In a spirit of calmness, patience and courage the British people took up the task which their sense of honour forced upon them all unwillingly. Glancing back over the record of naval progress during the earlier years of the twentieth century we cannot fail to recognise that, in spite of many cross currents and eddies of public opinion, fate had been preparing the British peoples, all unconsciously, for the arbitrament of a war on the issue of which would depend all the interests, tangible and intangible, of the four hundred and forty million subjects of the King—their freedom, their rights to self government, their world-wide trade, and that atmosphere which distinguishes the British Empire from every other empire which has ever existed. In the years of peace men had often asked themselves whether a new crisis would produce the men of destiny to defend the traditions we had inherited from our forefathers. While peace still reigned, they little realised that the men of destiny were quietly, but persistently, working out our salvation. When the hour struck England was fully prepared, confident in her sea power, to take up the gage in defence of all the democracies of the world against the tyrant Power which sought to impose the iron caste of militarism and materialism upon nations that had outgrown mediæval conditions.

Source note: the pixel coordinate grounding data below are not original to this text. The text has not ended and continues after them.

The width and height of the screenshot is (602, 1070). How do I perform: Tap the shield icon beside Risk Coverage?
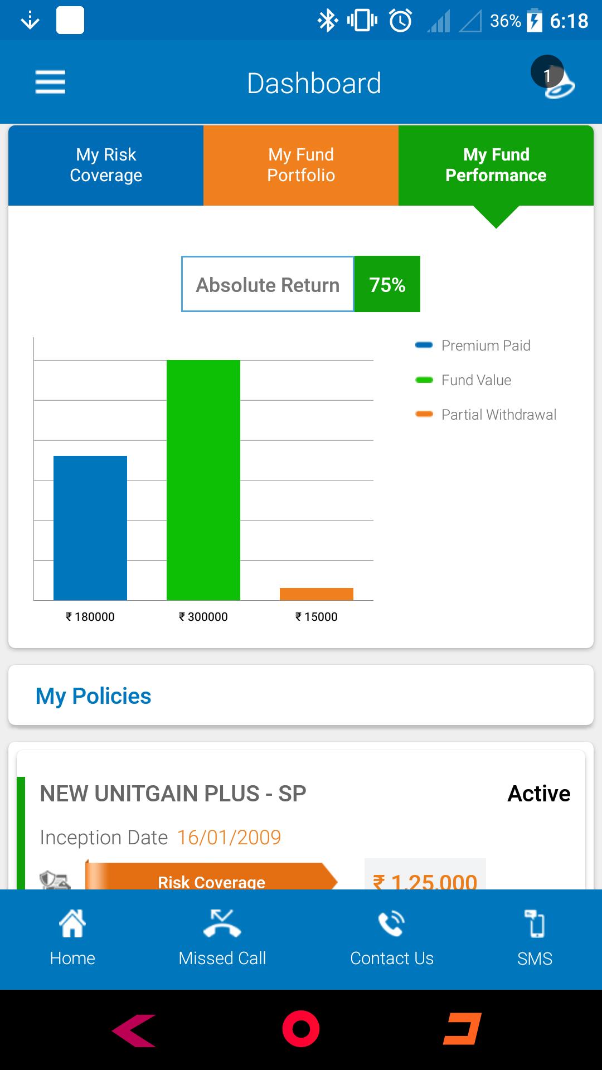[55, 881]
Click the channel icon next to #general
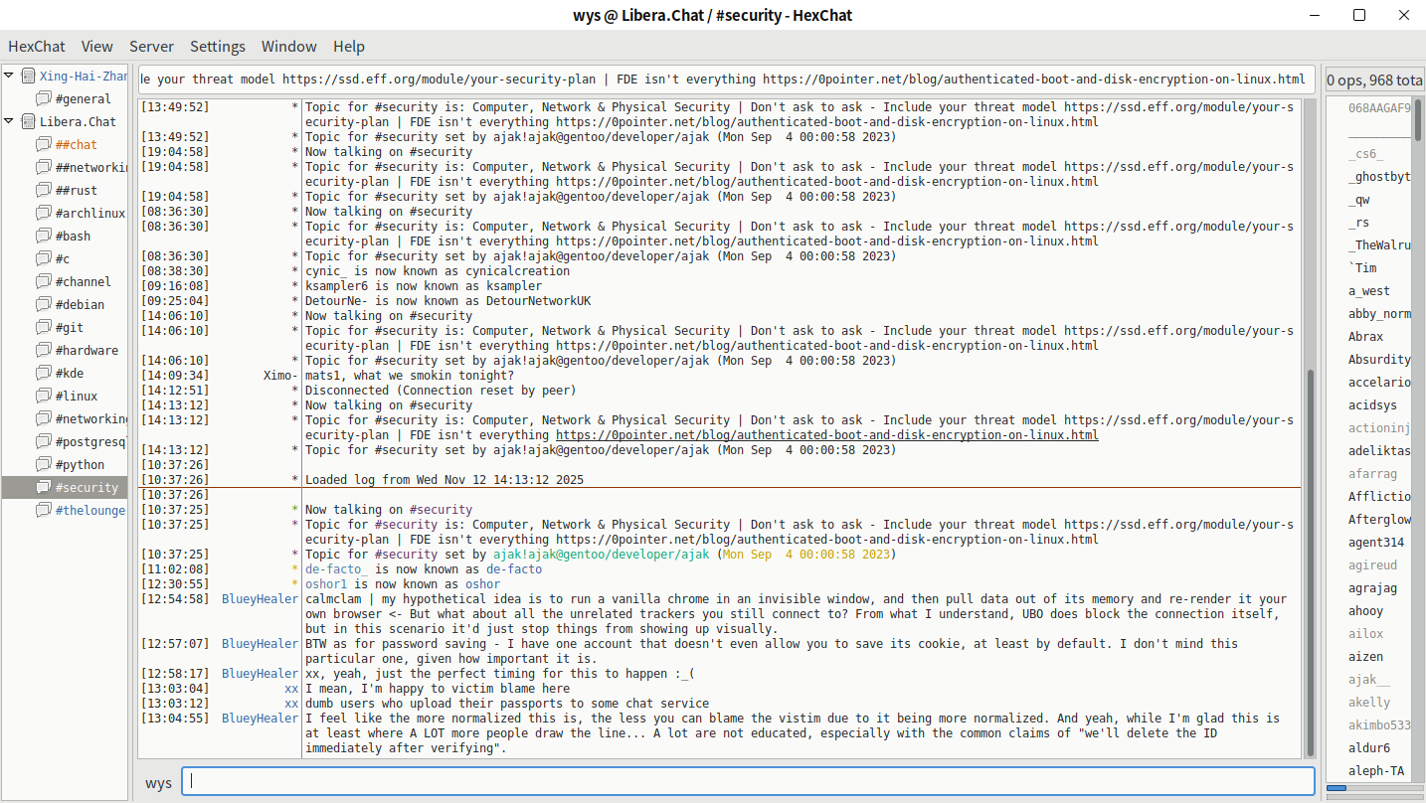The height and width of the screenshot is (803, 1426). [x=43, y=99]
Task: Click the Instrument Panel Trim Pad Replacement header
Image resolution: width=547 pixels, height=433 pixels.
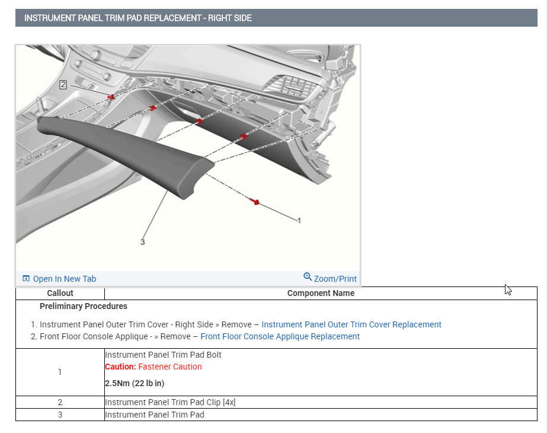Action: pyautogui.click(x=138, y=18)
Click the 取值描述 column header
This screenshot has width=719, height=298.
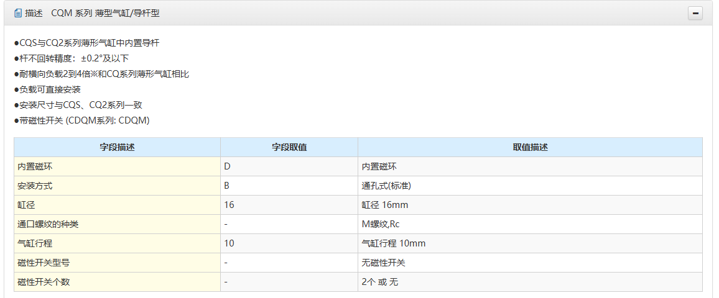click(530, 147)
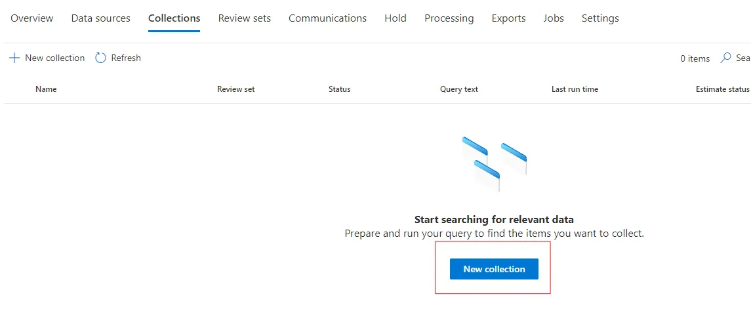
Task: Open the Processing tab
Action: point(449,18)
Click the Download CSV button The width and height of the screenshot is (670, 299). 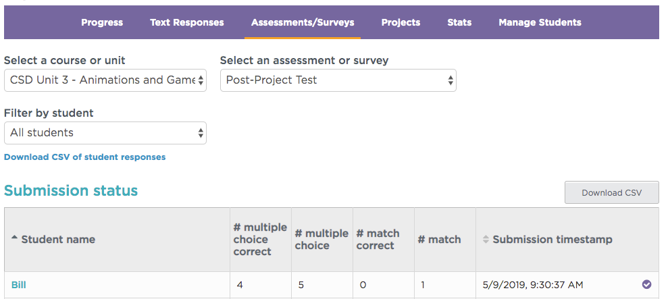coord(611,192)
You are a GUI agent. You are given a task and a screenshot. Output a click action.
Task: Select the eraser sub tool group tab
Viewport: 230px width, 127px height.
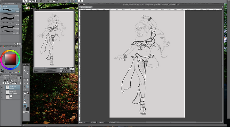[9, 6]
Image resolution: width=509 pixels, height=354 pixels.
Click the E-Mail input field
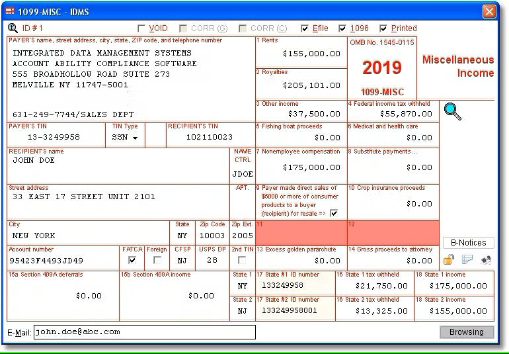[144, 332]
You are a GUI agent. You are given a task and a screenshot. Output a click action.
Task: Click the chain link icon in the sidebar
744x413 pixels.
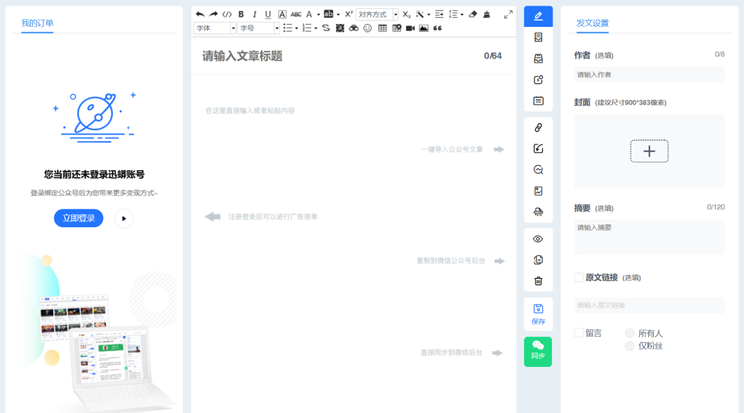pyautogui.click(x=538, y=127)
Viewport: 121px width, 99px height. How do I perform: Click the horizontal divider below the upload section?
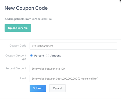click(61, 39)
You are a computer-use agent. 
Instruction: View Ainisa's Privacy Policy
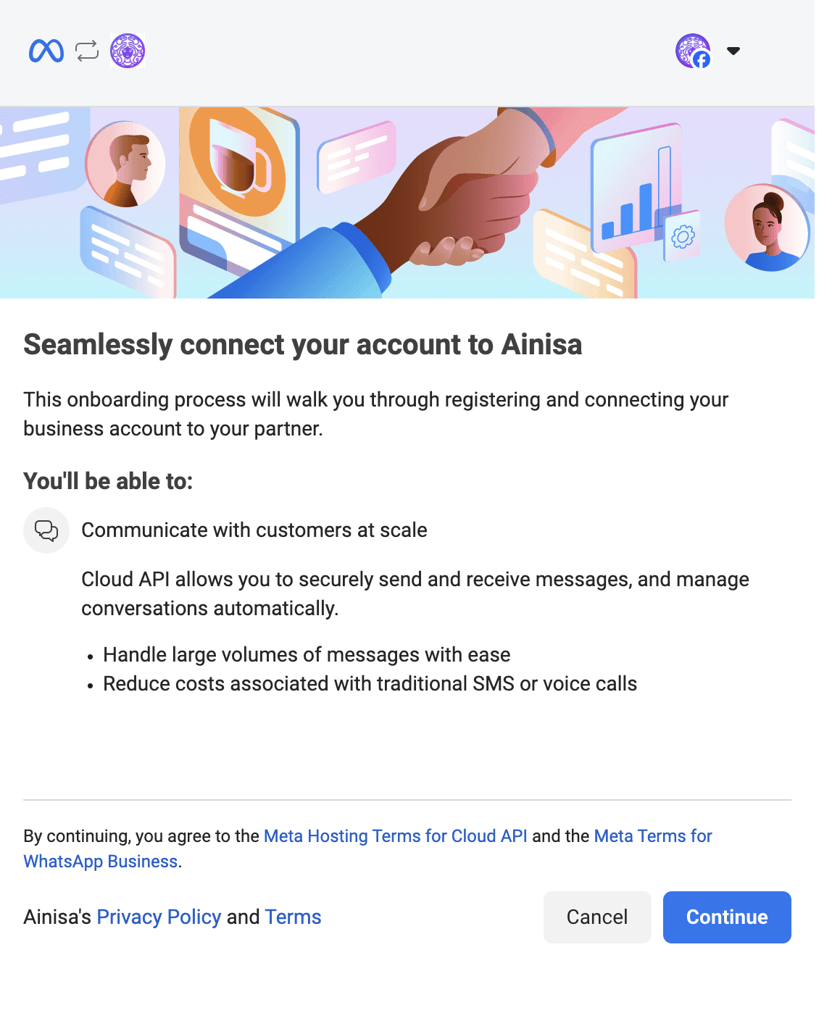tap(158, 917)
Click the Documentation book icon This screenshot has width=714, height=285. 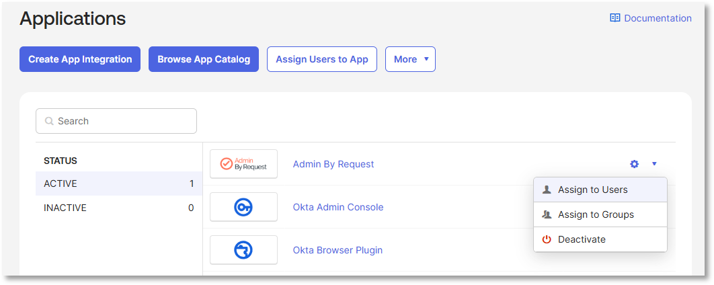(x=615, y=18)

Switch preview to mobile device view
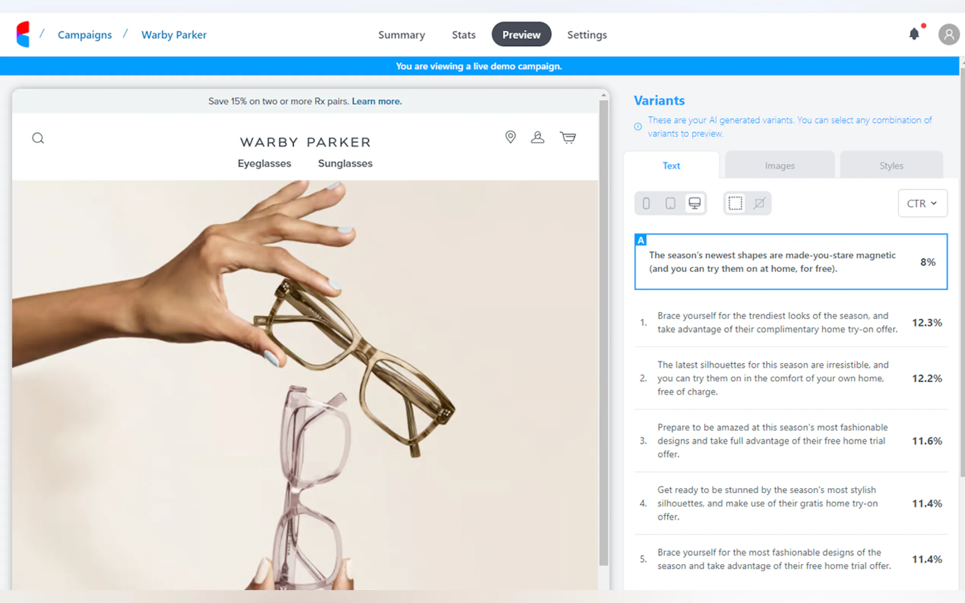pos(646,203)
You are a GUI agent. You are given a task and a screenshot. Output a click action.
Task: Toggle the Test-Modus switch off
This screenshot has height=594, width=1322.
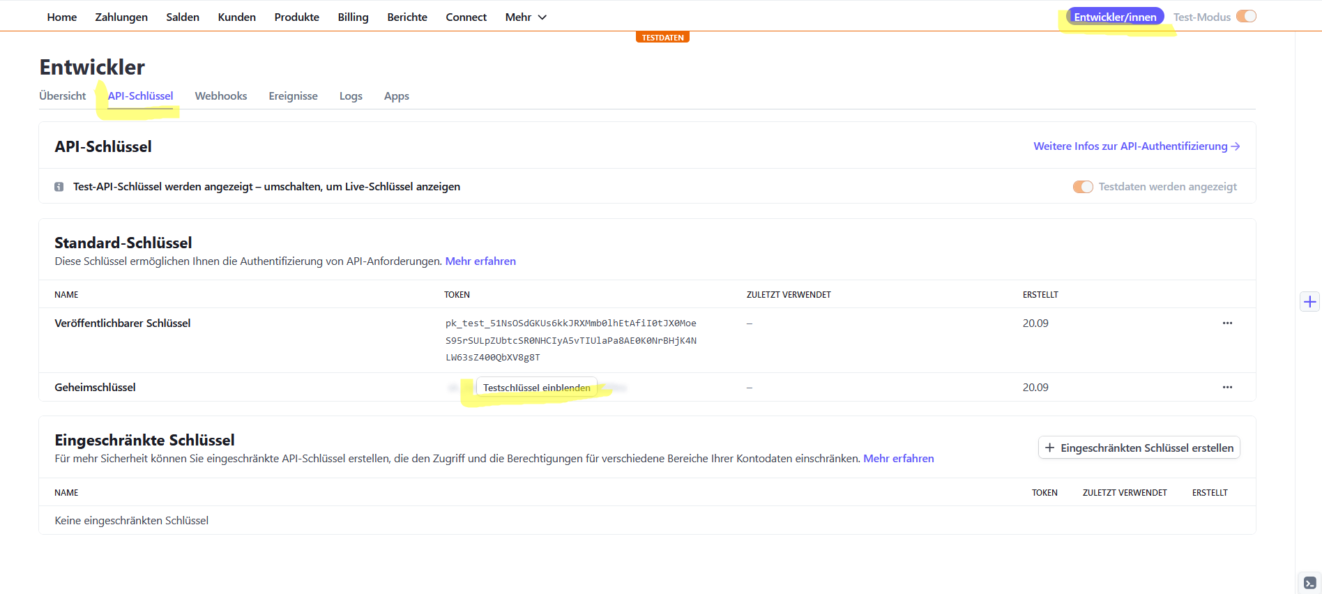[x=1245, y=17]
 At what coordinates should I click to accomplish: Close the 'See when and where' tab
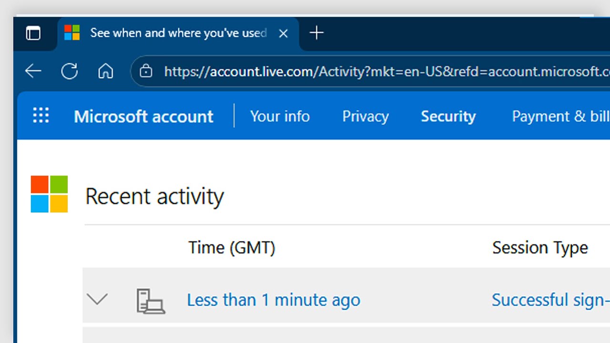(283, 33)
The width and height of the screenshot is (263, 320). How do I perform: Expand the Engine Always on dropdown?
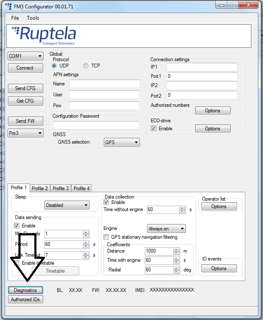point(166,229)
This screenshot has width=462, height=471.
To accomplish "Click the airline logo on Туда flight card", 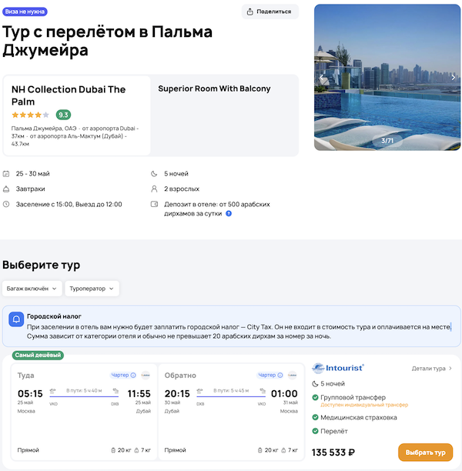I will 146,376.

If we would realise the bearing of British naval policy in the years which preceded the outbreak of war, we shall do well to cast aside all party bias and personal animosities and study the sequence of events after the manner of the historian who collates the material to his hand, analyses it without fear or favour, and sets down his conclusions in all faithfulness. Pursuing this course we are carried back to the year 1897. Since the German Emperor had ascended the throne in 1888, he had endeavoured to communicate to his subjects the essential truths as to the influence of sea power upon history which he had read in Admiral Mahan’s early books. His educational campaign was a failure. In spite of all the efforts of Admiral von Hollmann, the Minister of Marine, the Reichstag refused to vote increased supplies to the Navy. At last, when he had been finally repulsed, first by the Budget Committee and then by the Reichstag itself, Admiral von Hollmann retired admitting defeat. The Emperor found a successor in a naval officer who, then unknown, was in a few years to change radically the opinion of Germans on the value of a fleet. Born on March 19th, 1849, at Custrin, and the son of a judge, Alfred Tirpitz became a naval cadet in 1865, and was afterwards at the Naval Academy from 1874 to 1876. He subsequently devoted much attention to the torpedo branch of the service, and was mainly responsible for the torpedo organisation and the tactical use of torpedoes in the German Navy—a work which British officers regard with admiration.[1] Subsequently he became Inspector of her Torpedo Service, and was the first Flotilla Chief of the Torpedo Flotillas. Later he was appointed Chief of the Staff at the naval station in the Baltic and of the Supreme Command of the German Fleet. During these earlier years of his sea career, Admiral Tirpitz made several long voyages. He is regarded as an eminent tactician, and is the author of the rules for German naval tactics as now in use in the Navy. In 1895 he was promoted to the rank of Rear-Admiral, and became Vice-Admiral in 1899. In 1896 and 1897 he commanded the cruiser squadron in East Asia, and immediately after became Secretary of State of the Imperial Navy Office. In the following year he was made a Minister of State and Naval Secretary, and in 1901 received the hereditary rank of nobility, entitling him to the use of the honorific prefix “Von.”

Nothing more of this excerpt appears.